**TASK STATEMENT**
Can you copy out the listing from the line with "Sobre Nós (22, 626)" up to and including the line with "Test Drive (105, 522)", character for character, and nothing else?

**PROVIDED ENTRIES**
§ §
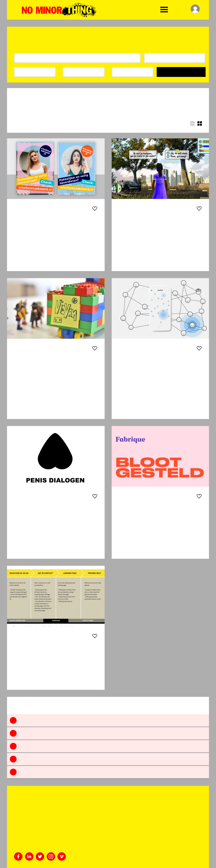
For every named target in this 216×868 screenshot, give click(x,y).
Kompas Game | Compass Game (150, 220)
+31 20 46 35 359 (28, 837)
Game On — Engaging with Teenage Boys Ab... (54, 364)
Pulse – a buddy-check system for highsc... (158, 364)
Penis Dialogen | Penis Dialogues (49, 508)
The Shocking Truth (43, 220)
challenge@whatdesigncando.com (41, 844)
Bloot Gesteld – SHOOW (154, 508)
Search (181, 72)
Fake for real (45, 643)
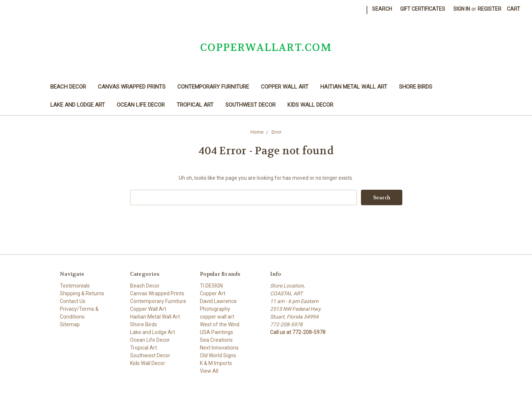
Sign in (461, 9)
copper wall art (217, 317)
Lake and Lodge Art (78, 105)
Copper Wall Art (284, 87)
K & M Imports (216, 363)
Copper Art (212, 293)
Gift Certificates (423, 9)
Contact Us (72, 301)
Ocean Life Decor (141, 105)
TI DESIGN (211, 286)
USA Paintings (216, 332)
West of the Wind (219, 324)
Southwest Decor (250, 105)
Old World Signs (218, 355)
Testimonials (75, 286)
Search (382, 9)
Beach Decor (68, 87)
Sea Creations (216, 340)
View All (209, 371)
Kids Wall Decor (310, 105)
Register (490, 9)
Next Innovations (219, 348)
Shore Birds (416, 87)
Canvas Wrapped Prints (132, 87)
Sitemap (70, 324)
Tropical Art (195, 105)
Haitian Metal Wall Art (354, 87)
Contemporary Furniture (213, 87)
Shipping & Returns (82, 293)
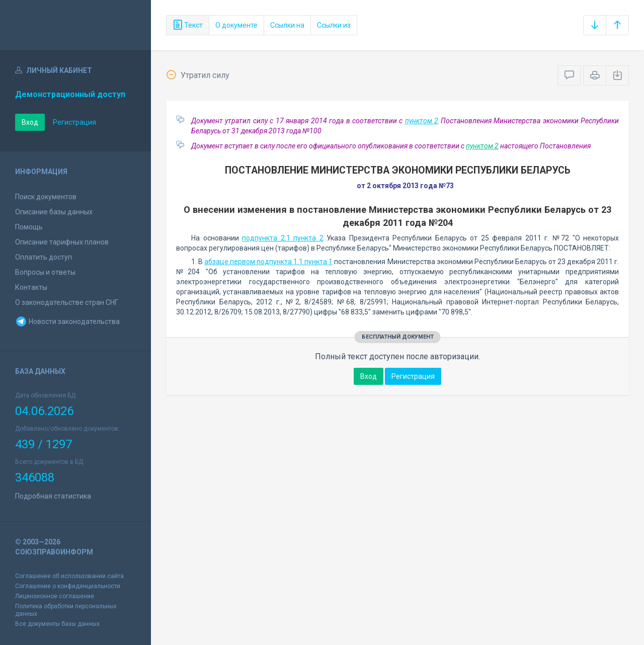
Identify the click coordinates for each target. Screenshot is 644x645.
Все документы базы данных (57, 624)
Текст (188, 25)
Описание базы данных (54, 212)
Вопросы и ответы (45, 272)
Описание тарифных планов (62, 242)
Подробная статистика (53, 496)
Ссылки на (287, 25)
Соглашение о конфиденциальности (67, 586)
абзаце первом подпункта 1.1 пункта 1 (268, 262)
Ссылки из (334, 25)
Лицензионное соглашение (54, 596)
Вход (30, 122)
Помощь (29, 227)
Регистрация (74, 122)
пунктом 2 (422, 121)
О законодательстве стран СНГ (66, 302)
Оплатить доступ (43, 257)
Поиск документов (46, 197)
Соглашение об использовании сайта (69, 576)
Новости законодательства (67, 321)
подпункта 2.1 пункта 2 (283, 238)
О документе (236, 25)
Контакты (31, 287)
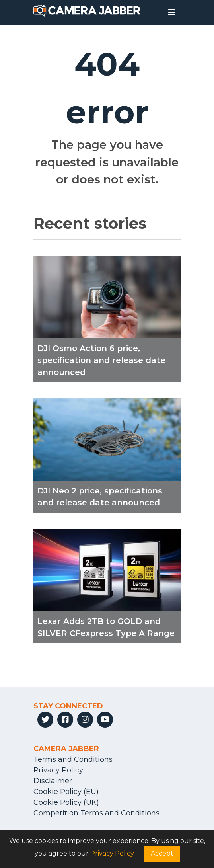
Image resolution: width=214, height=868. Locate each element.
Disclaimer (53, 781)
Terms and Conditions (73, 759)
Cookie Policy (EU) (66, 792)
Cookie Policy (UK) (66, 802)
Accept (162, 853)
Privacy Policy (58, 770)
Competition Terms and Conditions (96, 813)
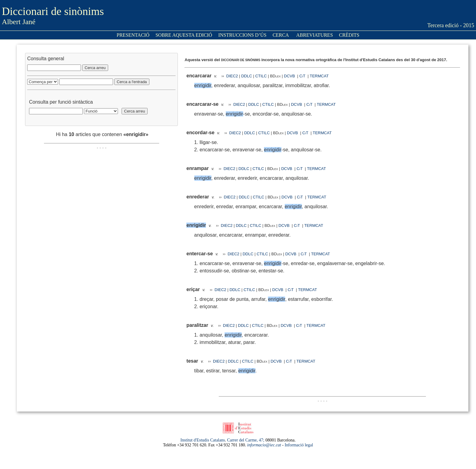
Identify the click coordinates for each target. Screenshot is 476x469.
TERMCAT (319, 76)
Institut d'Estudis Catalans (203, 440)
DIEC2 (232, 76)
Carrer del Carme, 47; (246, 440)
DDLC (246, 76)
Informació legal (299, 445)
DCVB (290, 76)
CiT (302, 76)
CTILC (261, 76)
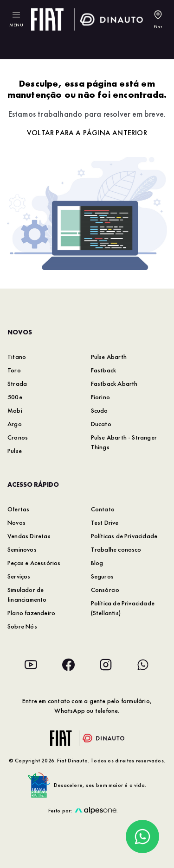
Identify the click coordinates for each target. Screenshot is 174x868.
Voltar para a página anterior (87, 132)
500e (15, 397)
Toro (14, 370)
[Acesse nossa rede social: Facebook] (68, 665)
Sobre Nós (22, 626)
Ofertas (18, 509)
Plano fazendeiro (31, 613)
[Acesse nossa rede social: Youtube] (31, 665)
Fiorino (100, 397)
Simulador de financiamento (27, 594)
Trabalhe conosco (116, 549)
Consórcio (105, 590)
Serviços (19, 576)
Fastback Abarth (114, 384)
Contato (103, 509)
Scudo (99, 410)
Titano (17, 357)
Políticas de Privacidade (124, 536)
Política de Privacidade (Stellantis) (123, 608)
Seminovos (22, 549)
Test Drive (105, 522)
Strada (17, 384)
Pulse (14, 451)
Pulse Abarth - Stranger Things (124, 442)
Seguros (102, 576)
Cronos (18, 437)
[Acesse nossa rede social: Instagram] (106, 665)
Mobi (15, 410)
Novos (16, 522)
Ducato (101, 424)
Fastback (103, 370)
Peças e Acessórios (34, 563)
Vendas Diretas (29, 536)
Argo (14, 424)
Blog (97, 563)
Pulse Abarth (109, 357)
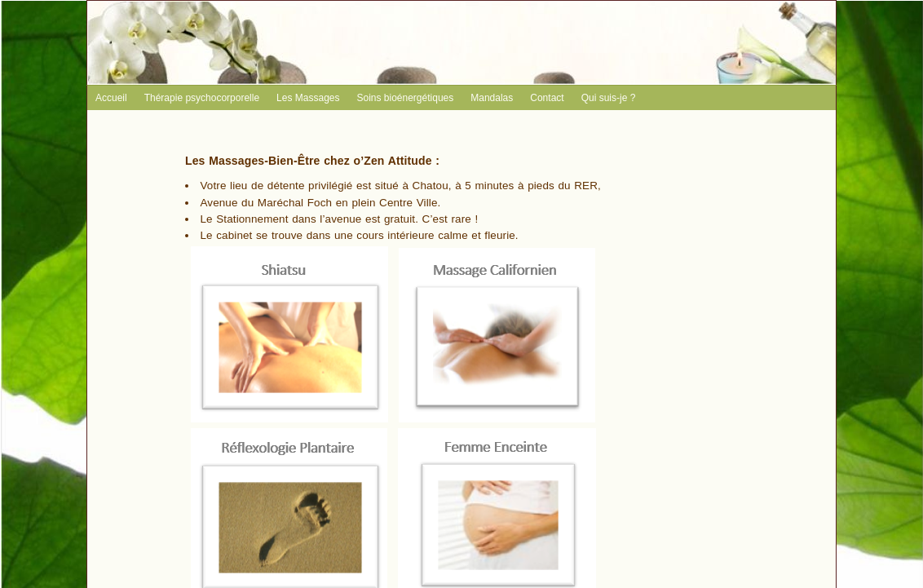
§ §
**WRITTEN ANSWER**
Sobre Nós (22, 626)
Ofertas (18, 509)
Plano fazendeiro (31, 613)
[Acesse nossa rede social: Youtube] (31, 665)
Fiorino (100, 397)
Simulador de financiamento (27, 594)
Trabalhe conosco (116, 549)
Consórcio (105, 590)
Serviços (19, 576)
Fastback Abarth (114, 384)
Contato (103, 509)
Scudo (99, 410)
Titano (17, 357)
Políticas de Privacidade (124, 536)
Política de Privacidade (Stellantis) (123, 608)
Seminovos (22, 549)
Test Drive (105, 522)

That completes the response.